#### Problem requirements:
When the line containing "The image size is (969, 760)." appears in the data below, begin copying there and stop only after the line containing "Task: Open the Widgets icon on the taskbar".

#### Source material:
____

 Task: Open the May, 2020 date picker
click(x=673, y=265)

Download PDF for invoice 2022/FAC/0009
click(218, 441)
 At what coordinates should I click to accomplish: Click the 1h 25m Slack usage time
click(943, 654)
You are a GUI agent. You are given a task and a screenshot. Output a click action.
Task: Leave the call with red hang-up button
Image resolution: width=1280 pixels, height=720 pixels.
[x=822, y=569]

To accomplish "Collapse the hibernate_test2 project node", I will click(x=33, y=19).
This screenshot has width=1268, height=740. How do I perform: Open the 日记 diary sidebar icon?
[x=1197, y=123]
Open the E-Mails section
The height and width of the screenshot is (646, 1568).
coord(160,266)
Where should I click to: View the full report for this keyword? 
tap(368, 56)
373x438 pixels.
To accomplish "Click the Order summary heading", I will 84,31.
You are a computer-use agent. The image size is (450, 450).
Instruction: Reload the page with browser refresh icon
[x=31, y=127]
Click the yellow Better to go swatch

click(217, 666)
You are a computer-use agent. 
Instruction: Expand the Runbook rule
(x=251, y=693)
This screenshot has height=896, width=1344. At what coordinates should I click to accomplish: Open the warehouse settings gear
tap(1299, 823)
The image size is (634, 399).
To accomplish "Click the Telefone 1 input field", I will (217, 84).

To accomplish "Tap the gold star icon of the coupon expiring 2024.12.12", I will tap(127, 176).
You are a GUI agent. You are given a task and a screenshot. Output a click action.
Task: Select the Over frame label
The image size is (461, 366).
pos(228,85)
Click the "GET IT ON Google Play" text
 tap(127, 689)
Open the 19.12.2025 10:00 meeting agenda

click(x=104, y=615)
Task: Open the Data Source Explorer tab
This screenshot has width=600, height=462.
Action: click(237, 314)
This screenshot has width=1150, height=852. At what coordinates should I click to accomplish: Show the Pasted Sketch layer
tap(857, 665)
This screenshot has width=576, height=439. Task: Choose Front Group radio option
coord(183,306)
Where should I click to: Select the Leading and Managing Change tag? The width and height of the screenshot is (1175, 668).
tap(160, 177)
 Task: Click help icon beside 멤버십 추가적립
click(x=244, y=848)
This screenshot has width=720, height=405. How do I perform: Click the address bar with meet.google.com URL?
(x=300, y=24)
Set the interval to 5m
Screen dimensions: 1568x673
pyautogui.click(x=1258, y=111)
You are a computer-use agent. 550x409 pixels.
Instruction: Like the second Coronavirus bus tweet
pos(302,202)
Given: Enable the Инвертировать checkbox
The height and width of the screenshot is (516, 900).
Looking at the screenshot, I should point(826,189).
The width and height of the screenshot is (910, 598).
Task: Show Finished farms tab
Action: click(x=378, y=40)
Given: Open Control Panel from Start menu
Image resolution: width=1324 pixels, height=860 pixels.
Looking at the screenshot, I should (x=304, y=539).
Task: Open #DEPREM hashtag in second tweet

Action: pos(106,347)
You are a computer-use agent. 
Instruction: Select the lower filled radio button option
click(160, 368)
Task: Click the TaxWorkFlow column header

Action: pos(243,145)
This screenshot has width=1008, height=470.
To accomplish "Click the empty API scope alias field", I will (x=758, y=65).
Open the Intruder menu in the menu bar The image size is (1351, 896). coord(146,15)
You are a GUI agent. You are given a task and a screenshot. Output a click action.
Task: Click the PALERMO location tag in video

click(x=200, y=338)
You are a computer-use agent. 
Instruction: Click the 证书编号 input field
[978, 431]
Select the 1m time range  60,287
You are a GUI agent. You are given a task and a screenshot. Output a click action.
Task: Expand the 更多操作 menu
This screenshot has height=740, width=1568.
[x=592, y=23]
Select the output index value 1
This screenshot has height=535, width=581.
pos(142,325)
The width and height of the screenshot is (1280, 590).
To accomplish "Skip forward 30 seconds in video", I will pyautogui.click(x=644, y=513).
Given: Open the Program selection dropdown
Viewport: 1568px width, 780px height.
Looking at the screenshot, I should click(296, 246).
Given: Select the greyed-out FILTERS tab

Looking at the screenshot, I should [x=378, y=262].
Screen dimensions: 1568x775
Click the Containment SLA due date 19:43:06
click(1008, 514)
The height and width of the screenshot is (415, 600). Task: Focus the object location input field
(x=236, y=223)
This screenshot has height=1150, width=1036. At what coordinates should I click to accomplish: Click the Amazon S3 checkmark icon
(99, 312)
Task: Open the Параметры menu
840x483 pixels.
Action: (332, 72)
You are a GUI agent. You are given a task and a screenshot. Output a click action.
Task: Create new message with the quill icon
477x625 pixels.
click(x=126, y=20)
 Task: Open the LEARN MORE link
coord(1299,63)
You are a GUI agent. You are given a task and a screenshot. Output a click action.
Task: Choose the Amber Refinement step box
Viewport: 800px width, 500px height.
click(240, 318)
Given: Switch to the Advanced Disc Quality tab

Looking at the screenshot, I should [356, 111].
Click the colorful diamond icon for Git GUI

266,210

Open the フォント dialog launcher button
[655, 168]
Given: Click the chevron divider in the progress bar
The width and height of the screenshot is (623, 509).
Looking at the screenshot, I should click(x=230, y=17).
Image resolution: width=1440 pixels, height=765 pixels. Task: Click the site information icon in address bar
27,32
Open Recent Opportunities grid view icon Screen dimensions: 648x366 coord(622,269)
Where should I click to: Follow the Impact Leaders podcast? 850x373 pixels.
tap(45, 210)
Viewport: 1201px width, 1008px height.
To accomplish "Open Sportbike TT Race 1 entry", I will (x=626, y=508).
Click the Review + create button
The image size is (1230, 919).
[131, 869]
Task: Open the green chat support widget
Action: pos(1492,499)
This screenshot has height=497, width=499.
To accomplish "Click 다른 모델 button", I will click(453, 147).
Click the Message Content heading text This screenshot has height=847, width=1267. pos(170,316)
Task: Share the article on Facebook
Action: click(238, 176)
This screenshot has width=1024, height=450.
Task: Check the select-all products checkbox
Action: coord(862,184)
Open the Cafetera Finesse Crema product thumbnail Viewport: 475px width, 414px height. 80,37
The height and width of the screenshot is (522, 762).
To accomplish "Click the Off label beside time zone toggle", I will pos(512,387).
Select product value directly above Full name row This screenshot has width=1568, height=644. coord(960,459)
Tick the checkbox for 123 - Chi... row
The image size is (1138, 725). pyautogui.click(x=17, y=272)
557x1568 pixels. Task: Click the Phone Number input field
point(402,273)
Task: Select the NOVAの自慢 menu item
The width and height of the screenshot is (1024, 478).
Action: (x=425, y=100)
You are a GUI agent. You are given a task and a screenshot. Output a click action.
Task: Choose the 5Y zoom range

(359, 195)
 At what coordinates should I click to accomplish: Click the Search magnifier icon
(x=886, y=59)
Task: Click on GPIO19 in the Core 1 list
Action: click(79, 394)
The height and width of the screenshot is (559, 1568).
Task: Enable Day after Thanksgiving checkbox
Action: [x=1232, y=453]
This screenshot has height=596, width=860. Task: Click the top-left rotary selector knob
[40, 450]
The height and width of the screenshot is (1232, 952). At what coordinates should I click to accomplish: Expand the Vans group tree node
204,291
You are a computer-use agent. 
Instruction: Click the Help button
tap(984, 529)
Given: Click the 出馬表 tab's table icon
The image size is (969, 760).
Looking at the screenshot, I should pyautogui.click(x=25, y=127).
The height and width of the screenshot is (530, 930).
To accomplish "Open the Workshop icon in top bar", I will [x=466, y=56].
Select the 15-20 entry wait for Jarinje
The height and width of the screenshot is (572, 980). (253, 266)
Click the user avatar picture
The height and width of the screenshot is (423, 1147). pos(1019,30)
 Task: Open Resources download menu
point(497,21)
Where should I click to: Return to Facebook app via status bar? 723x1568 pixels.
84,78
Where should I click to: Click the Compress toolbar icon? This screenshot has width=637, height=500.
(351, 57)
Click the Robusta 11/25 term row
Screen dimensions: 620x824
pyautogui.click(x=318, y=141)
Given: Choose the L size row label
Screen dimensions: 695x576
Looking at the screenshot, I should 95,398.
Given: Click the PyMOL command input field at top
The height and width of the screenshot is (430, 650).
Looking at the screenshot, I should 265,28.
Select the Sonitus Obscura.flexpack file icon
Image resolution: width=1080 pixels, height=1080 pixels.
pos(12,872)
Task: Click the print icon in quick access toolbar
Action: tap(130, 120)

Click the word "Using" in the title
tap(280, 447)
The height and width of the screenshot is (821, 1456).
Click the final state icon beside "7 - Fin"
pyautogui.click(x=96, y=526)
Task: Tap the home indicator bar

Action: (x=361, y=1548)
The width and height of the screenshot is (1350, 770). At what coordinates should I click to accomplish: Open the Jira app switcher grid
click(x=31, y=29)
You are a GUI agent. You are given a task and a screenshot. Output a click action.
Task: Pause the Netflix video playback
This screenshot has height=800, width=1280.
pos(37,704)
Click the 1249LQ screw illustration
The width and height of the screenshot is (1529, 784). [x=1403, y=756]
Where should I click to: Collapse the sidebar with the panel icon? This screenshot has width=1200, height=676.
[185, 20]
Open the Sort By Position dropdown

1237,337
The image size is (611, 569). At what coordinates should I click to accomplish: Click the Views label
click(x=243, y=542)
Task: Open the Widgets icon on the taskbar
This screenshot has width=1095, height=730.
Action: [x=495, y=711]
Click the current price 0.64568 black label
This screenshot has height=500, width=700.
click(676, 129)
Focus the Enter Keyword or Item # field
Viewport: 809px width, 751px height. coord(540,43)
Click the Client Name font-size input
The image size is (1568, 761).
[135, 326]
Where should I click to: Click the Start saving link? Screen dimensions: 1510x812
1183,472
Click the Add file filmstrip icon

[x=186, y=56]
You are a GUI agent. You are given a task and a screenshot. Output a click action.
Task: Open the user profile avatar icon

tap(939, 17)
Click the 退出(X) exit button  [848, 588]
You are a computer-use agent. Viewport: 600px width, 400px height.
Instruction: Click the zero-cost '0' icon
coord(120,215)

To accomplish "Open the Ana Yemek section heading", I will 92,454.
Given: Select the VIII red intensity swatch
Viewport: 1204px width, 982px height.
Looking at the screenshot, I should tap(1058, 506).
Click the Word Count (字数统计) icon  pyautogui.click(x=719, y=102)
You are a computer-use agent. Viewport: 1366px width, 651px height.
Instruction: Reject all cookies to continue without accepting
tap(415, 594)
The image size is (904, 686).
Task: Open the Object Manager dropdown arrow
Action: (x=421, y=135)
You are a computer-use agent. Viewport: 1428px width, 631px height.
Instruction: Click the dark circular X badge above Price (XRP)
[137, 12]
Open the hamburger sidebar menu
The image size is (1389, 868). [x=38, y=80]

____

#### Task result:
The image size is (969, 760).
Looking at the screenshot, I should pyautogui.click(x=25, y=127).
The height and width of the screenshot is (530, 930).
To accomplish "Open the Workshop icon in top bar", I will [x=466, y=56].
Select the 15-20 entry wait for Jarinje
The height and width of the screenshot is (572, 980). (253, 266)
Click the user avatar picture
The height and width of the screenshot is (423, 1147). pos(1019,30)
 Task: Open Resources download menu
point(497,21)
Where should I click to: Return to Facebook app via status bar? 723x1568 pixels.
84,78
Where should I click to: Click the Compress toolbar icon? This screenshot has width=637, height=500.
(351, 57)
Click the Robusta 11/25 term row
Screen dimensions: 620x824
pyautogui.click(x=318, y=141)
Given: Choose the L size row label
Screen dimensions: 695x576
Looking at the screenshot, I should 95,398.
Given: Click the PyMOL command input field at top
The height and width of the screenshot is (430, 650).
Looking at the screenshot, I should 265,28.
Select the Sonitus Obscura.flexpack file icon
Image resolution: width=1080 pixels, height=1080 pixels.
pos(12,872)
Task: Click the print icon in quick access toolbar
Action: tap(130, 120)

Click the word "Using" in the title
tap(280, 447)
The height and width of the screenshot is (821, 1456).
Click the final state icon beside "7 - Fin"
pyautogui.click(x=96, y=526)
Task: Tap the home indicator bar

Action: (x=361, y=1548)
The width and height of the screenshot is (1350, 770). At what coordinates should I click to accomplish: Open the Jira app switcher grid
click(x=31, y=29)
You are a GUI agent. You are given a task and a screenshot. Output a click action.
Task: Pause the Netflix video playback
This screenshot has height=800, width=1280.
pos(37,704)
Click the 1249LQ screw illustration
The width and height of the screenshot is (1529, 784). [x=1403, y=756]
Where should I click to: Collapse the sidebar with the panel icon? This screenshot has width=1200, height=676.
[185, 20]
Open the Sort By Position dropdown

1237,337
The image size is (611, 569). At what coordinates should I click to accomplish: Click the Views label
click(x=243, y=542)
Task: Open the Widgets icon on the taskbar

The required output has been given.